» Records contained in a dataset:
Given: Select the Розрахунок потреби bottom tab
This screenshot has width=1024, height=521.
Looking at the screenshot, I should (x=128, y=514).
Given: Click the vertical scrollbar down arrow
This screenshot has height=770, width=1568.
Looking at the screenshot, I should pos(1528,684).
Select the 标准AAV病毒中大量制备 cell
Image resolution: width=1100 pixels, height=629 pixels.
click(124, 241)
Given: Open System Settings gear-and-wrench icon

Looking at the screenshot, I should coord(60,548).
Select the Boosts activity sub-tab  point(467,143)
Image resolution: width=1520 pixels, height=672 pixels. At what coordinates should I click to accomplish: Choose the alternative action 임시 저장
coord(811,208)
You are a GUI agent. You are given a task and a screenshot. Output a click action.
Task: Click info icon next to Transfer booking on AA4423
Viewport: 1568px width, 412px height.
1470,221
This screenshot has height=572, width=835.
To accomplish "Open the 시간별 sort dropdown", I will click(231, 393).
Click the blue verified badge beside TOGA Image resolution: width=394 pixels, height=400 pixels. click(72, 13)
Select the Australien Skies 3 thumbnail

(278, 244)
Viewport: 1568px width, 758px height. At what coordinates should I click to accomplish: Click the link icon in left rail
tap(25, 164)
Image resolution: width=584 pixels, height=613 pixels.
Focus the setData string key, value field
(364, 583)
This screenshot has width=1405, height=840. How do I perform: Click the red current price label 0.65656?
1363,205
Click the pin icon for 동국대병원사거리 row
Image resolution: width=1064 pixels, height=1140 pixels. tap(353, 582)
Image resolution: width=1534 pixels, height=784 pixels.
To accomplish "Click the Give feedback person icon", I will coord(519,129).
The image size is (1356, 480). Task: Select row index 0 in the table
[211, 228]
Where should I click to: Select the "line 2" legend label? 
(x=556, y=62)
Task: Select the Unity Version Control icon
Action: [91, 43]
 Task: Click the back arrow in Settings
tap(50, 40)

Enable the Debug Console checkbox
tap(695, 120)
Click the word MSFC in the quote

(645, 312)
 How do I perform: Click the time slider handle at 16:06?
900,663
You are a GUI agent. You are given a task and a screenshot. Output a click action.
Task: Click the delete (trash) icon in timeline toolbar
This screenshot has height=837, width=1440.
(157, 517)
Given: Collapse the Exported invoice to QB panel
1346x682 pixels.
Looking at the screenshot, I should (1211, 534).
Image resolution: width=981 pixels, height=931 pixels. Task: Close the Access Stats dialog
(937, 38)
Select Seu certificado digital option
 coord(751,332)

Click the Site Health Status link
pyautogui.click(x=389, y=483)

» WHAT TO WORK ON:
Output the entries exactly. Leave nothing out.

» WRITTEN SOLUTION:
Given: Select the Розрахунок потреби bottom tab
This screenshot has width=1024, height=521.
Looking at the screenshot, I should (x=128, y=514).
Given: Click the vertical scrollbar down arrow
This screenshot has height=770, width=1568.
Looking at the screenshot, I should pos(1528,684).
Select the 标准AAV病毒中大量制备 cell
Image resolution: width=1100 pixels, height=629 pixels.
click(124, 241)
Given: Open System Settings gear-and-wrench icon

Looking at the screenshot, I should coord(60,548).
Select the Boosts activity sub-tab  point(467,143)
Image resolution: width=1520 pixels, height=672 pixels. At what coordinates should I click to accomplish: Choose the alternative action 임시 저장
coord(811,208)
You are a GUI agent. You are given a task and a screenshot. Output a click action.
Task: Click info icon next to Transfer booking on AA4423
Viewport: 1568px width, 412px height.
1470,221
This screenshot has height=572, width=835.
To accomplish "Open the 시간별 sort dropdown", I will click(231, 393).
Click the blue verified badge beside TOGA Image resolution: width=394 pixels, height=400 pixels. click(72, 13)
Select the Australien Skies 3 thumbnail

(278, 244)
Viewport: 1568px width, 758px height. At what coordinates should I click to accomplish: Click the link icon in left rail
tap(25, 164)
Image resolution: width=584 pixels, height=613 pixels.
Focus the setData string key, value field
(364, 583)
This screenshot has width=1405, height=840. How do I perform: Click the red current price label 0.65656?
1363,205
Click the pin icon for 동국대병원사거리 row
Image resolution: width=1064 pixels, height=1140 pixels. tap(353, 582)
Image resolution: width=1534 pixels, height=784 pixels.
To accomplish "Click the Give feedback person icon", I will coord(519,129).
The image size is (1356, 480). Task: Select row index 0 in the table
[211, 228]
Where should I click to: Select the "line 2" legend label? 
(x=556, y=62)
Task: Select the Unity Version Control icon
Action: [91, 43]
 Task: Click the back arrow in Settings
tap(50, 40)

Enable the Debug Console checkbox
tap(695, 120)
Click the word MSFC in the quote

(645, 312)
 How do I perform: Click the time slider handle at 16:06?
900,663
You are a GUI agent. You are given a task and a screenshot. Output a click action.
Task: Click the delete (trash) icon in timeline toolbar
This screenshot has height=837, width=1440.
(157, 517)
Given: Collapse the Exported invoice to QB panel
1346x682 pixels.
Looking at the screenshot, I should (1211, 534).
Image resolution: width=981 pixels, height=931 pixels. Task: Close the Access Stats dialog
(937, 38)
Select Seu certificado digital option
 coord(751,332)

Click the Site Health Status link
pyautogui.click(x=389, y=483)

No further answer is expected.